§ Records excerpted from a collection

========

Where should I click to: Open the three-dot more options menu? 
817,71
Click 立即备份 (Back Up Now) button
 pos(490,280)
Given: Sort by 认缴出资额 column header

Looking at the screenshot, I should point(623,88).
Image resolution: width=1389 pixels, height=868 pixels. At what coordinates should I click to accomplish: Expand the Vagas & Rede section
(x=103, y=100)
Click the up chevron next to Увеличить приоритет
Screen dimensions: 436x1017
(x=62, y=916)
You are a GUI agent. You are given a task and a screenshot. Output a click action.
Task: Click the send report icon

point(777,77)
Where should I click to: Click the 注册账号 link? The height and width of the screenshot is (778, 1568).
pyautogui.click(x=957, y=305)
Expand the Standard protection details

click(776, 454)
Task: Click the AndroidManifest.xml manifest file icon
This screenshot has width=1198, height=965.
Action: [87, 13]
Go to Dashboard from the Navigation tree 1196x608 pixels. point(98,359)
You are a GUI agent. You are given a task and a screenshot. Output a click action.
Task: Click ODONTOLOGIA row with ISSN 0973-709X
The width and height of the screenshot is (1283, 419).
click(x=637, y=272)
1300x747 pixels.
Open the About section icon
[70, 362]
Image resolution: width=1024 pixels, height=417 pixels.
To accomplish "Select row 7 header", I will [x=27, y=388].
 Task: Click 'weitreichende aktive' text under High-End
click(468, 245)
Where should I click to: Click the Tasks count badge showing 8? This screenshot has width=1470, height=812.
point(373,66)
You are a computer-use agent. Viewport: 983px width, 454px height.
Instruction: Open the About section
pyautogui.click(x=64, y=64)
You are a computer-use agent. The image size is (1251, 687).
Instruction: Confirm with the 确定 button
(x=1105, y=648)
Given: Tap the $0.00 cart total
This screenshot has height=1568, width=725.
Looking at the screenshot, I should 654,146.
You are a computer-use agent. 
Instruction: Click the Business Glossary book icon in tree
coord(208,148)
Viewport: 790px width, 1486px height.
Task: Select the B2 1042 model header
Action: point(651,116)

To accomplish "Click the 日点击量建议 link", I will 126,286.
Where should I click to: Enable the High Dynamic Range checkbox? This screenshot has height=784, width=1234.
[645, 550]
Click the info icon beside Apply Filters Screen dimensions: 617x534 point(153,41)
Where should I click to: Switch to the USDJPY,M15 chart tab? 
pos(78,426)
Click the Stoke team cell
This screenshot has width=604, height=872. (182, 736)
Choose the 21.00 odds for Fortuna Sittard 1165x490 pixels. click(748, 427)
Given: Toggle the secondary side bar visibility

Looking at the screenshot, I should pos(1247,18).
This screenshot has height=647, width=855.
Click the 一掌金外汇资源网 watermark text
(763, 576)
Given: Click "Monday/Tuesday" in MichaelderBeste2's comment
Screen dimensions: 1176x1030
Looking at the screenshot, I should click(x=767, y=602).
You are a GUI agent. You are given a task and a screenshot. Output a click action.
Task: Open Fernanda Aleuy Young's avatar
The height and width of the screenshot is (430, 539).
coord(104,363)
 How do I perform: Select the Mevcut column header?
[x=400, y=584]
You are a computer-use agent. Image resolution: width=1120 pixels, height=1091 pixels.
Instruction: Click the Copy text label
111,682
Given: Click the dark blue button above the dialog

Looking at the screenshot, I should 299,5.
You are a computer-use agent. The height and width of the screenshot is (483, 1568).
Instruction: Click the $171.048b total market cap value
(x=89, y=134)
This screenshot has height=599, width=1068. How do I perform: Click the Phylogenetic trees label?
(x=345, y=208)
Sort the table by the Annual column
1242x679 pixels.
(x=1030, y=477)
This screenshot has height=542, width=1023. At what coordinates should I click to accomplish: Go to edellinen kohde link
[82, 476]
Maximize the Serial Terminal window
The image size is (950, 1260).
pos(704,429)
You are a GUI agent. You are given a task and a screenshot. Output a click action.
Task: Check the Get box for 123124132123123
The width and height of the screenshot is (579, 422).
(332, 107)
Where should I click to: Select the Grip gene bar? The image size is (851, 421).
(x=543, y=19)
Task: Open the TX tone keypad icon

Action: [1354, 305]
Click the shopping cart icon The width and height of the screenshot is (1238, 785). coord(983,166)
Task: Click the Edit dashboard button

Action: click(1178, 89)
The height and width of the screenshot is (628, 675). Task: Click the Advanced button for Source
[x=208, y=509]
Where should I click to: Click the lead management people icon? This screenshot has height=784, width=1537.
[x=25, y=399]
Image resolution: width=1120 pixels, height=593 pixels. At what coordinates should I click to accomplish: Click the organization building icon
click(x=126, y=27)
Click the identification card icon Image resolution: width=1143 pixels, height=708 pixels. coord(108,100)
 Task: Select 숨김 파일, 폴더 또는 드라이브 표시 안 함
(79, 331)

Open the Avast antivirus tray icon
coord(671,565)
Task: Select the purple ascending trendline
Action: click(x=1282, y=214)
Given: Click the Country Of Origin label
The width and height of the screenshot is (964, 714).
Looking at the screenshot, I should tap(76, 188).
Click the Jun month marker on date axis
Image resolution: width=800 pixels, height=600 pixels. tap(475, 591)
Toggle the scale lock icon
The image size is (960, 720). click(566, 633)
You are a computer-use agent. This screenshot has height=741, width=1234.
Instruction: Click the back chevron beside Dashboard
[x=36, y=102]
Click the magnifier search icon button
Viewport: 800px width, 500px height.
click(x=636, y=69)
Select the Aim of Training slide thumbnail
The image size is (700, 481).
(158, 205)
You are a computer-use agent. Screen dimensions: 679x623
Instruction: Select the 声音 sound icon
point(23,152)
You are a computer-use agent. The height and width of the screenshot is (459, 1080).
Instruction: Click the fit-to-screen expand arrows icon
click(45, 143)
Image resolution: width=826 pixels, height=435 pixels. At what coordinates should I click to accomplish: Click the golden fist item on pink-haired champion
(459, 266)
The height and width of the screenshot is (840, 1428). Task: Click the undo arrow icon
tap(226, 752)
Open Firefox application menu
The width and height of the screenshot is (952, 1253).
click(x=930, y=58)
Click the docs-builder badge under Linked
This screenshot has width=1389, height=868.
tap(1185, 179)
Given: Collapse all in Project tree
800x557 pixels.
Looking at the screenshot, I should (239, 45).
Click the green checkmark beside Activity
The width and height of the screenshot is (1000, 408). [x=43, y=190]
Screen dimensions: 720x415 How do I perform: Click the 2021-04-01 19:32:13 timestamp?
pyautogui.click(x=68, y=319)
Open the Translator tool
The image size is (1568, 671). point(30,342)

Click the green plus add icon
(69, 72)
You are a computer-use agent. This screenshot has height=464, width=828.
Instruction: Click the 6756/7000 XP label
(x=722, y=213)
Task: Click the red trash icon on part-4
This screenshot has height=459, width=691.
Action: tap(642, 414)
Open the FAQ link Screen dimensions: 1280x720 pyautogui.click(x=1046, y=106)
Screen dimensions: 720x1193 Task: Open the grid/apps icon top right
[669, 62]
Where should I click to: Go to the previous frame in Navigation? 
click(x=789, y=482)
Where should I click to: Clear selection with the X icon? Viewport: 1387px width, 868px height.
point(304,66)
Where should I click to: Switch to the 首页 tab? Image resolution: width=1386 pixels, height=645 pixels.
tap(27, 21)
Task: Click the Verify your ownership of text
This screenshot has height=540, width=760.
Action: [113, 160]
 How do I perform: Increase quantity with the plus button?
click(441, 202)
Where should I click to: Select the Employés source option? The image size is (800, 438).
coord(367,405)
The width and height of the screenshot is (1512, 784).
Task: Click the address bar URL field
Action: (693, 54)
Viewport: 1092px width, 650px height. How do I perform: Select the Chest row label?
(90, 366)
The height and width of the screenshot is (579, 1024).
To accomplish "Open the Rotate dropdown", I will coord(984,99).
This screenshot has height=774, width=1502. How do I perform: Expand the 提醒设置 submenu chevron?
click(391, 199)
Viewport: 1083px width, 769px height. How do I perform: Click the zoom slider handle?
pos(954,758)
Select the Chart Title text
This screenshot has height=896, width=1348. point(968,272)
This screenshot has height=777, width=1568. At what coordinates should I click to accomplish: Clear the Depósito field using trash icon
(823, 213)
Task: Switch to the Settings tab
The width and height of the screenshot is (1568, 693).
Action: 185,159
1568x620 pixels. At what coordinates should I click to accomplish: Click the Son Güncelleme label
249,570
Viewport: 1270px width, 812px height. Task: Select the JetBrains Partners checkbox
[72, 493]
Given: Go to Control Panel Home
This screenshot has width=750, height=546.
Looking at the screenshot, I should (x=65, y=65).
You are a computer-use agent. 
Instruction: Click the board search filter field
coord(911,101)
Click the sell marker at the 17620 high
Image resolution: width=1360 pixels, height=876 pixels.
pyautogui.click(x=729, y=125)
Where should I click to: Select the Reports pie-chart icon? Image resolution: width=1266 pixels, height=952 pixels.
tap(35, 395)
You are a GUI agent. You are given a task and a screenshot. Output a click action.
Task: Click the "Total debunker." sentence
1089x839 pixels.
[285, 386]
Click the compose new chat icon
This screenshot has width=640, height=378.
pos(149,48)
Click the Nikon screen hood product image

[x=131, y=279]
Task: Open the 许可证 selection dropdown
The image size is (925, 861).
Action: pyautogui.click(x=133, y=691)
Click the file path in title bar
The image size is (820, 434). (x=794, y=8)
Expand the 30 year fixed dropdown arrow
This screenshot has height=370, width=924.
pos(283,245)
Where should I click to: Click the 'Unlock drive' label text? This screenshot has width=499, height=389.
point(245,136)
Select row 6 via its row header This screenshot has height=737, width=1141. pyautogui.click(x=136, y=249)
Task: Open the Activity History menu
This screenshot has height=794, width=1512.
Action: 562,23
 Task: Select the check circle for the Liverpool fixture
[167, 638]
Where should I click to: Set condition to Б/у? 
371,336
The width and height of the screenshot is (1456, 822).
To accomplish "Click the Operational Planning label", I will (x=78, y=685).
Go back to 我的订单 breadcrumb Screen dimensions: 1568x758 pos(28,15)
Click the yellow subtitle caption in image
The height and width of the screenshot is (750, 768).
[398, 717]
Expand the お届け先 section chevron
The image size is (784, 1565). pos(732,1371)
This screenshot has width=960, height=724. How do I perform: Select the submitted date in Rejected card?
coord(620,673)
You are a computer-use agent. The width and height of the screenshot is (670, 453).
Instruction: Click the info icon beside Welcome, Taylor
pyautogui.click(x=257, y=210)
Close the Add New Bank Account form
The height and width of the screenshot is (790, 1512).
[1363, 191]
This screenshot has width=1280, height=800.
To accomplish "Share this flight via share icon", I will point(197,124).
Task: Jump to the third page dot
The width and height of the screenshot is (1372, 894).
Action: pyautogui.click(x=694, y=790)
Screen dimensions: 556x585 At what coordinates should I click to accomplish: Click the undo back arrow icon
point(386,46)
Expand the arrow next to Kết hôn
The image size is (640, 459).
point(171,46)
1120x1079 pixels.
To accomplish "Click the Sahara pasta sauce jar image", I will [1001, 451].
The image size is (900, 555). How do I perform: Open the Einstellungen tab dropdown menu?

========

§ ABOUT THIS EXERCISE
Work out how many lines of the records contain the string "next". Nothing but the number should be written.

§ SOLUTION TO THIS PROBLEM
2